The point of contention comes from the fact that multiple execution flows introduce a completely new class of bugs coming from the need to coordinate a lot of things going on in parallel. The worst problem introduced is non-determinism: You can execute the same program twice, WITH THE SAME INPUT and get different results. Why? Because the different threads/processes will be scheduled in unpredicted ways by the operating system (or virtual machine) which can yield different results. This severely increases the difficulty to test and debug software. The shared memory crowd (the shared memory model is more efficient and flexible as, well, memory is directly shared) will say that we can deal with this. The message passing crowd suggests that having some restrictions and explicit communication will make life easier (or, less complicated).
The Java crowd is where you can find the most variety of opinions, but the core JVM and Java language itself seems to follow the C/C++ philosophy (though with some candy thrown in, like the Fork/Join framework). But on top of that you can find everything with a vocal support community: Tuple spaces, Map/Reduce, Message passing, etc. This is not to say that the Python and C/C++ communities are monolithic (they are not! Just check the C implementations of MPI and PVM), but you really can find a lot alternatives with vibrant communities on top of the JVM.
A sort of middle of the ground approach was introduced de facto with the programming language Erlang: Erlang allows for multiple threads, but the communication is shared-nothing and based on message passing. I.e. while there is one single process with multiple threads, there is no shared-memory per se and all inter-thread communication is based on message passing. This Actor model based language has influenced some recent language libraries in Scala, Groovy and Clojure, among others where the actor model is the main concurrent programming model.

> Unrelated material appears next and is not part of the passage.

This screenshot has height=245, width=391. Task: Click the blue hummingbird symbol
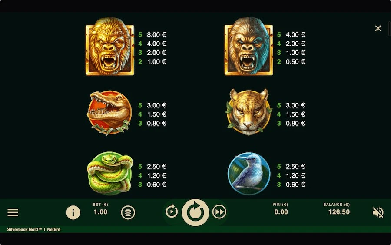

Many functional languages (like Erlang, Scala and Clojure) proponents also suggest that mutability (ie, the concept of variable stemming from imperative languages like C, Java, C#, Basic, C++, 99% of used languages) is not easily amenable to parallel programming and suggest that immutable data structures make life much easier: If what is shared cannot be changed then much less bugs can be introduced.
To sum it up: Some people suggest concurrent programming is difficult and it is better to minimize communication to tackle that difficulty. Others suggest that concurrent programming is workable and tightly-coupled memory-sharing systems are OK. Some also suggest (functional crowd) that immutable data structures help.
Further reading:
Concurrent computing (Wikipedia)
Scala actors – My preferred introduction to Actors (which happens to be based on Scala)
Erlang Concurrency Message passing (Wikipedia)
My opinion: Shared memory models are for real men! I am just a regular bloke, so I stick with message passing models. The complexity of bugs introduced by concurrent programming is much much worse compared to the existing sequential paradigm. In most of the cases that I have encountered, the restrictions imposed by message passing are acceptable compared to the benefits. Even with message passing and immutable data structures, concurrent programming is still very hard and bug prone (non-determinism is still quite possible with message passing). I expect (hope) that new R&D will allow us to tame this complexity. Avoid shared memory/tightly coupled systems like the plague!